Impactos do aumento do valor do whey protein
O whey protein ganhou protagonismo tanto pela praticidade quanto pela alta concentração proteica em pequeno volume, característica valiosa para pacientes com redução importante do apetite. “O problema é que o aumento da demanda global acabou elevando os preços. Isso cria um desafio real: justamente quando a proteína se torna mais importante clinicamente, ela pode ficar menos acessível para parte da população”, afirma o Dr. Ramon Marcelino.
Para o médico, o fenômeno mostra como a medicina e o mercado alimentar estão cada vez mais conectados. “Os tratamentos antiobesidade estão mudando não apenas a forma como as pessoas emagrecem, mas também o comportamento alimentar global. Isso já impacta diretamente cadeias de produção e precificação de alimentos ricos em proteína”, destaca.
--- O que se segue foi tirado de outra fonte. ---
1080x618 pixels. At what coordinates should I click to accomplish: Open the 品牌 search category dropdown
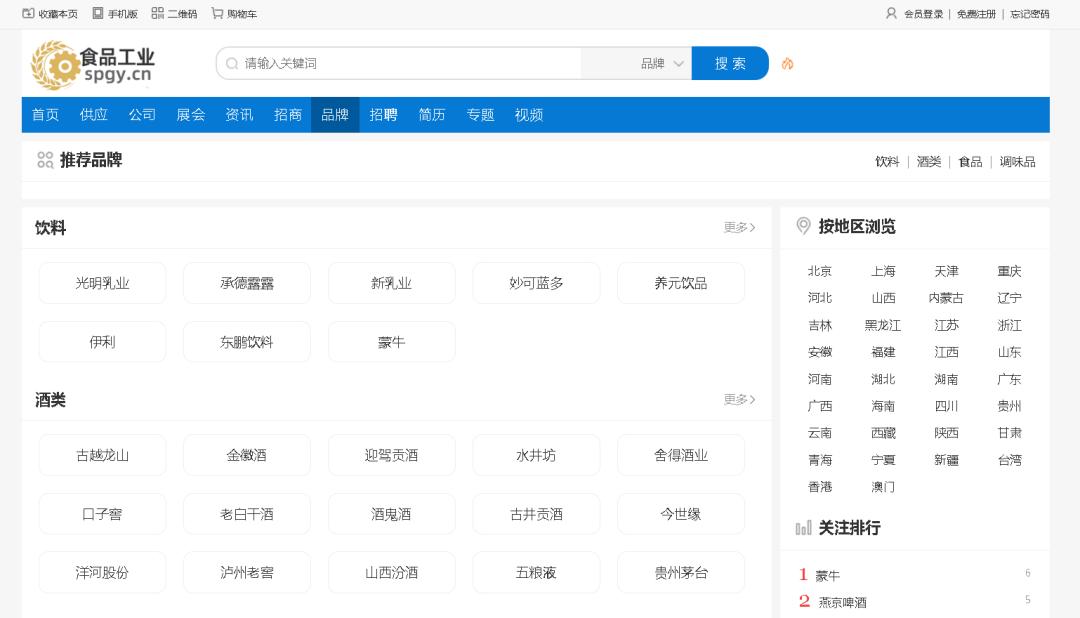click(663, 63)
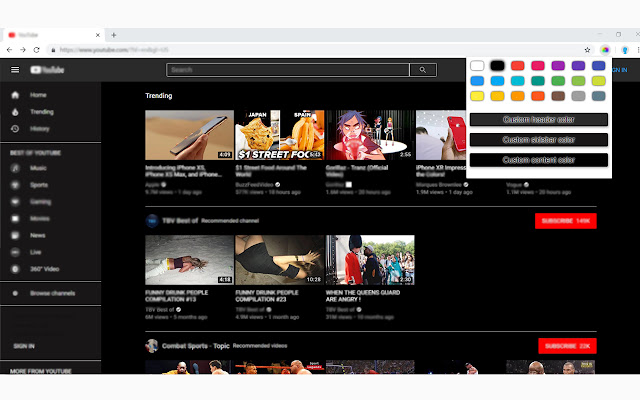Reload the page

(x=37, y=49)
Alternativas para substituir uma dose de whey protein
Para substituir o whey protein, é possível inserir na rotina alguns alimentos ricos em proteína. “O whey é uma excelente ferramenta, mas não é a única forma de atingir a meta proteica. Com orientação adequada, é totalmente possível montar uma estratégia nutricional baseada em alimentos ou outras fontes proteicas de menor custo”, orienta o Dr. Ramon Marcelino.
Algumas alternativas incluem:
- Ovo: quatro ovos grandes oferecem cerca de 24 g de proteína, além de alta saciedade e ótimo custo-benefício;
- Peito de frango: cerca de 100 g fornecem entre 22 g e 25 g de proteína, sendo uma das opções mais econômicas e com ótima saciedade;
- Iogurte grego com leite em pó: a combinação oferece boa concentração proteica e costuma ter ótima aceitação;
- Proteína isolada de soja: mais barata que o whey protein, tem ganhado espaço como alternativa prática;
- Atum em lata: fonte proteica versátil e de preparo imediato. Exige cuidado em relação à quantidade de sódio;
- Tofu firme: boa opção vegetal para variar o cardápio.
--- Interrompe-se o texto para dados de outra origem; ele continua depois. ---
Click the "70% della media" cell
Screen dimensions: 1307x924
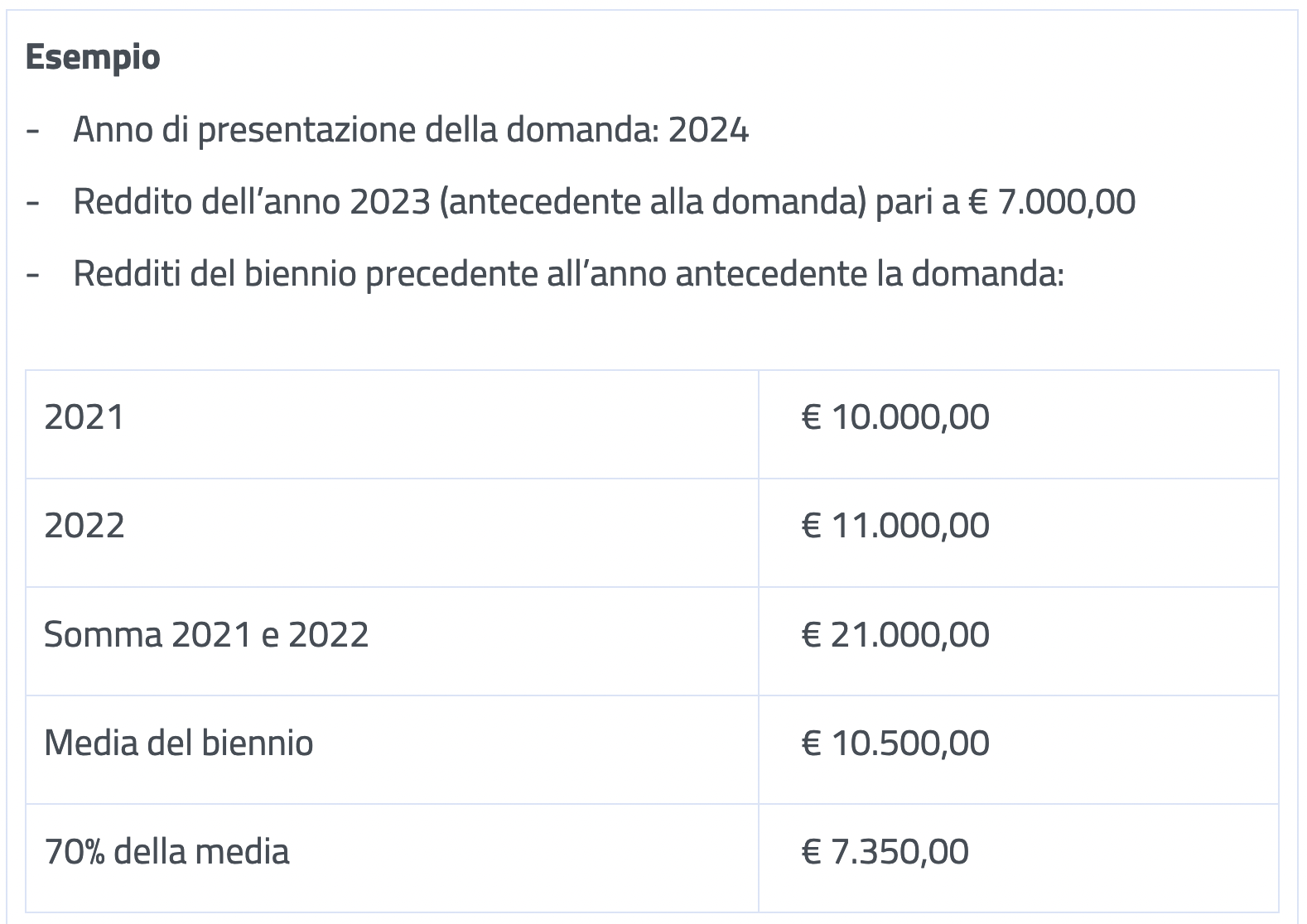click(x=167, y=852)
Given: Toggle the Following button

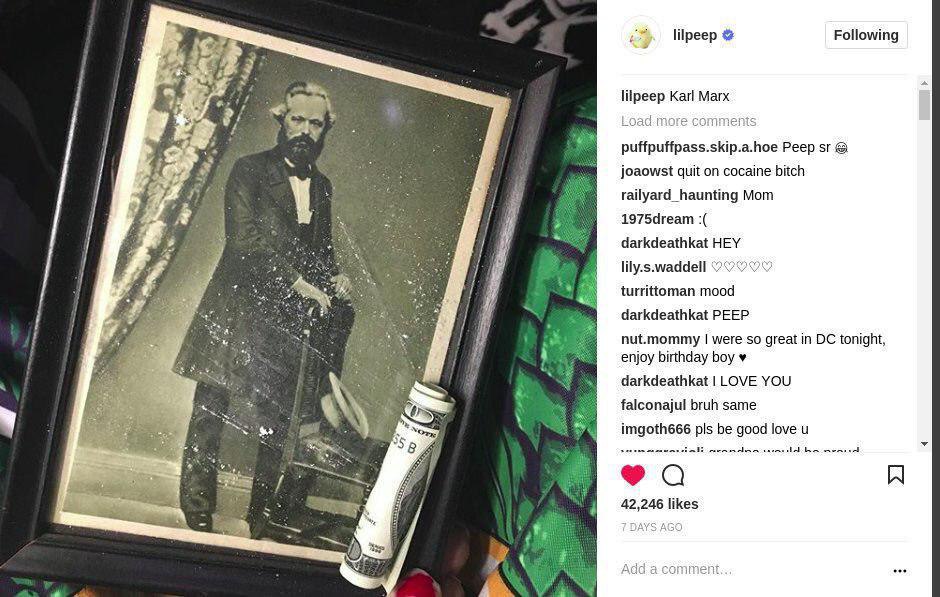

O que observar ao escolher a substituição?
Conforme o Dr. Ramon Marcelino, mais do que apenas olhar a quantidade de proteína, é importante considerar fatores como praticidade, digestibilidade, saciedade e adesão. “A melhor estratégia é aquela que o paciente consegue manter na rotina. Muitas vezes, alimentos simples e acessíveis oferecem excelente resultado quando bem distribuídos ao longo do dia”, explica.
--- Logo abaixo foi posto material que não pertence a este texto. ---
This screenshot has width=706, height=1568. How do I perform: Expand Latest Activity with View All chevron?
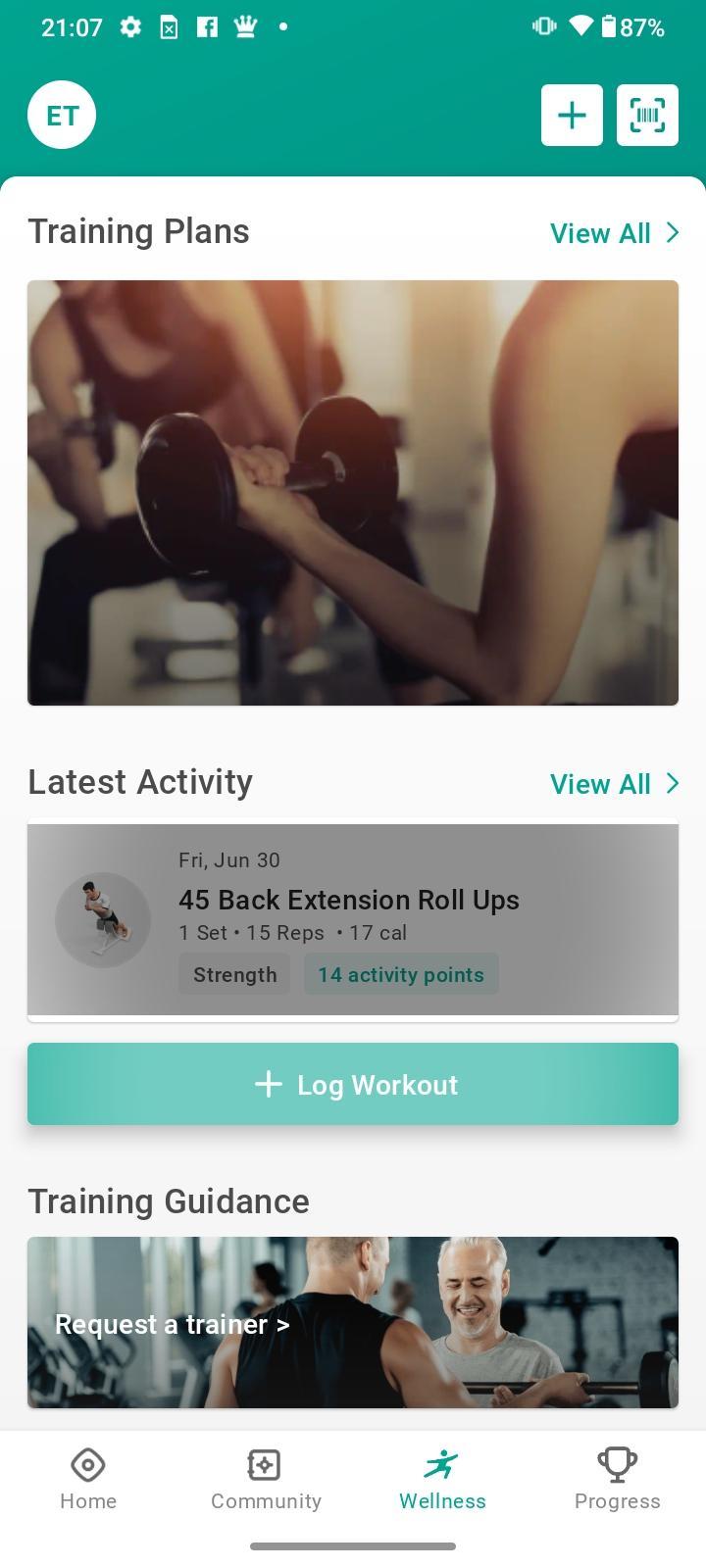pyautogui.click(x=673, y=783)
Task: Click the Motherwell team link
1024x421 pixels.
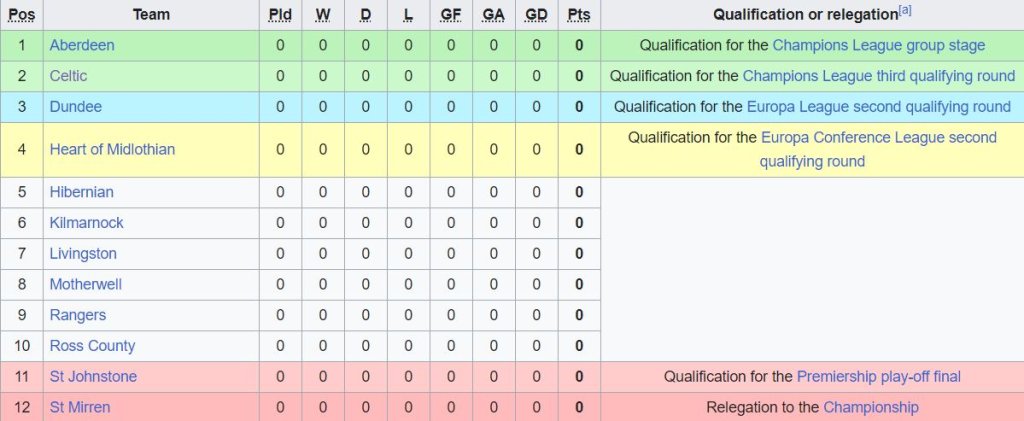Action: (x=85, y=284)
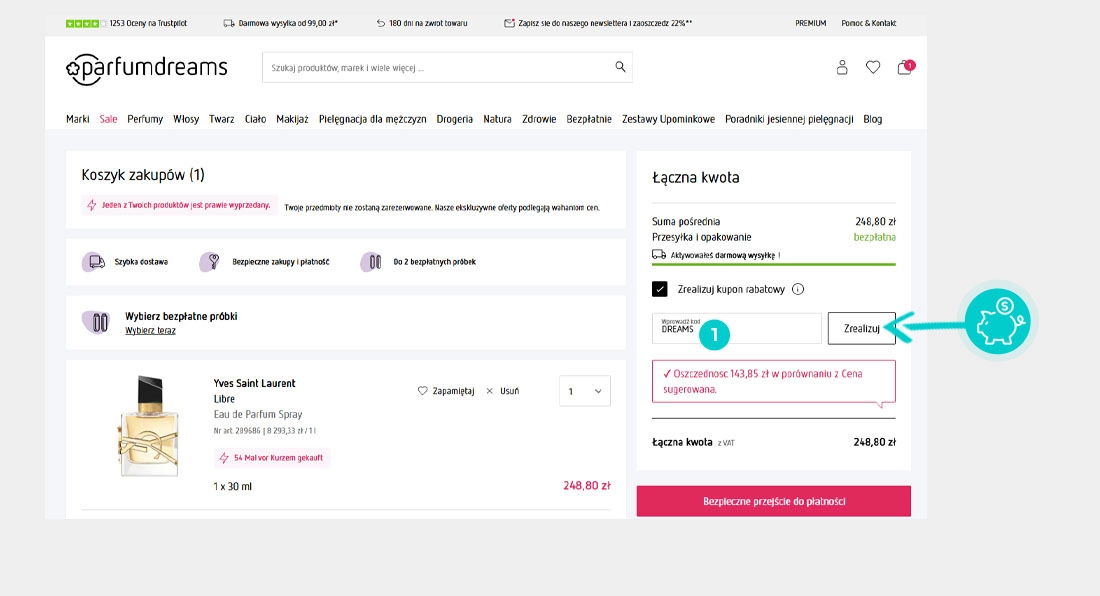This screenshot has width=1100, height=596.
Task: Click the search magnifier icon
Action: click(x=620, y=67)
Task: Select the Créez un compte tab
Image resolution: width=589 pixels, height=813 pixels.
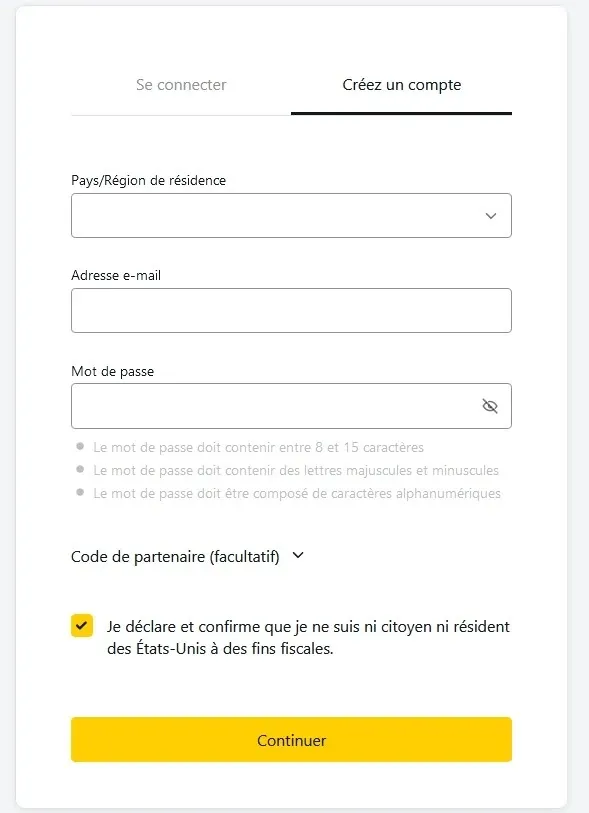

No entanto, segundo o médico, o acompanhamento profissional faz diferença para evitar perda de massa magra, especialmente em pessoas acima dos 40 anos, idosos e pacientes em uso de medicamentos para perda de peso. “No contexto atual, proteína deixou de ser uma preocupação estética. Ela passou a ser parte central da saúde metabólica, da preservação funcional e da qualidade de vida durante o emagrecimento”, finaliza.